> Exercise materials:
========================
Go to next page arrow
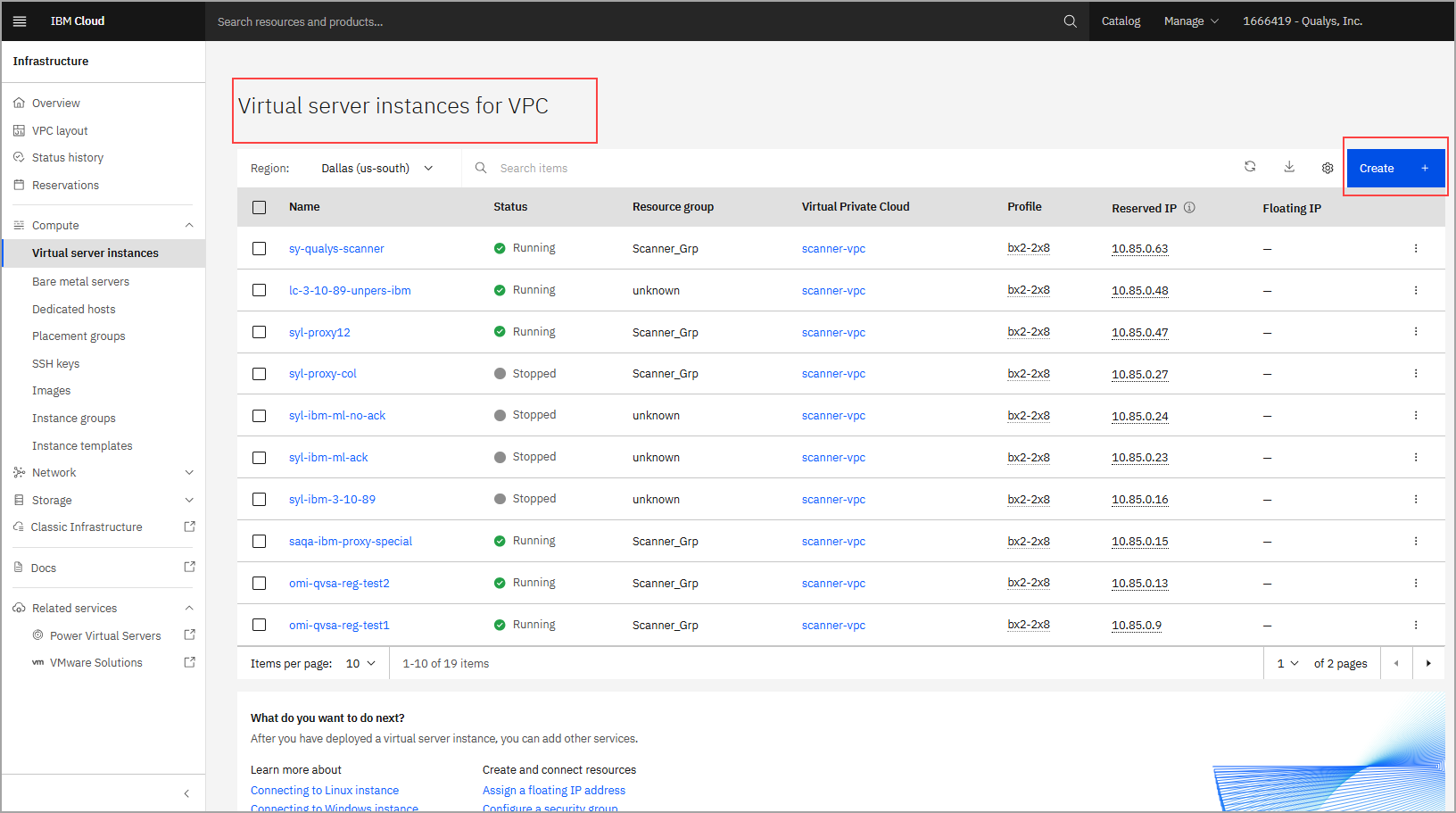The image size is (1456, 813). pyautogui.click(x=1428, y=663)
========================
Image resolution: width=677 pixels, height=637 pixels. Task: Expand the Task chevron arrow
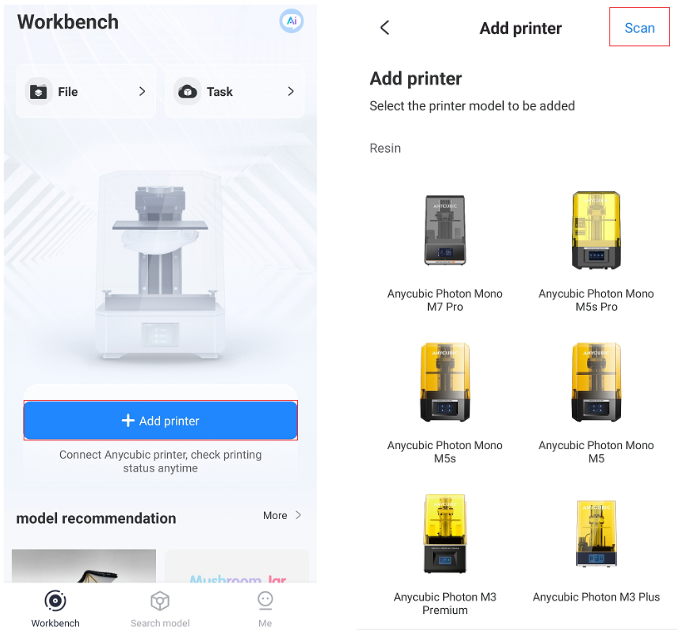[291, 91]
========================
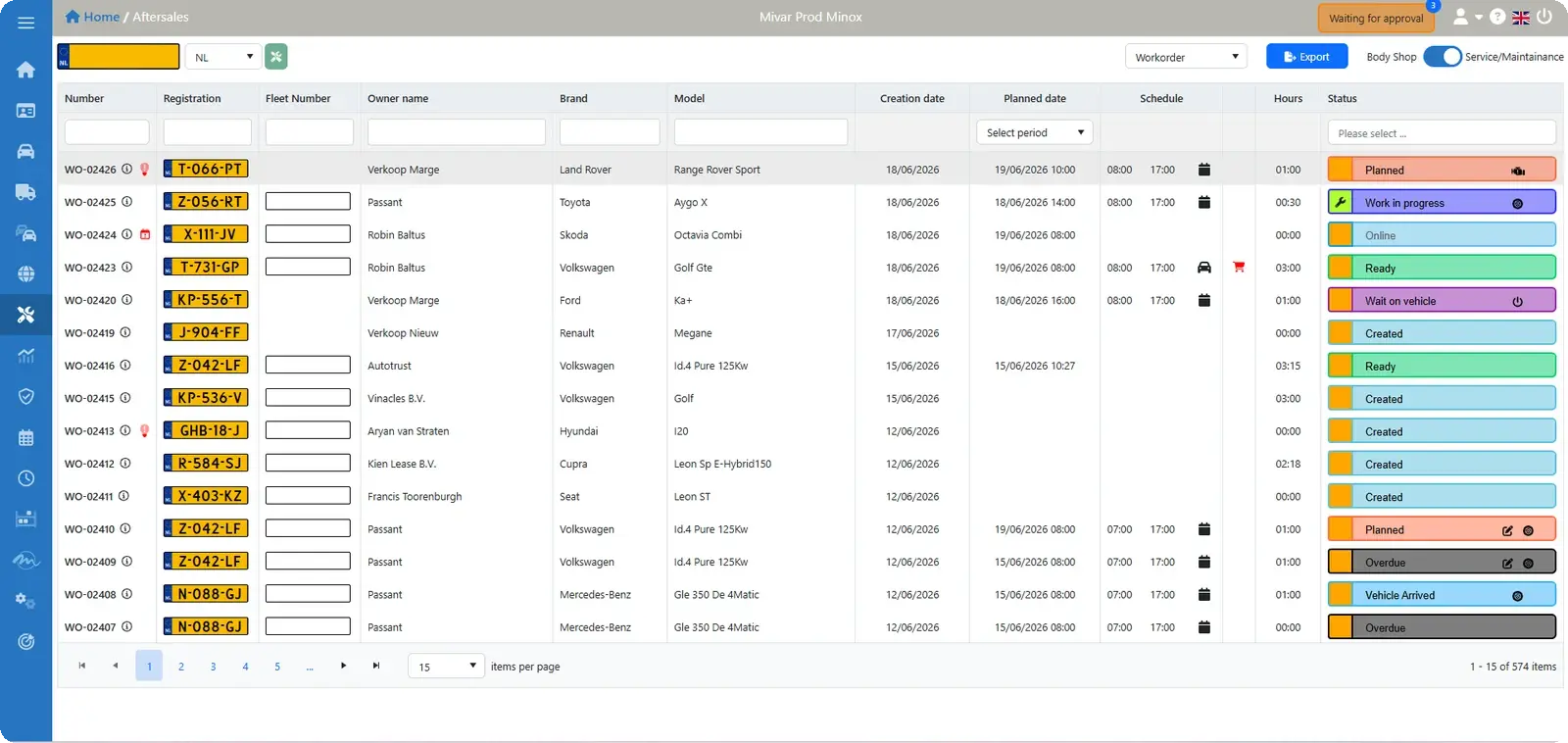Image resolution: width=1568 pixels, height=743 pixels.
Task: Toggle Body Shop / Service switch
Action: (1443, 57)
========================
Copy out the records from the line with "Image resolution: width=1568" to the line with "Action: (1443, 57)", both of those lines included, and leave out the pictures.

> Written answer:
Image resolution: width=1568 pixels, height=743 pixels.
Task: Toggle Body Shop / Service switch
Action: (1443, 57)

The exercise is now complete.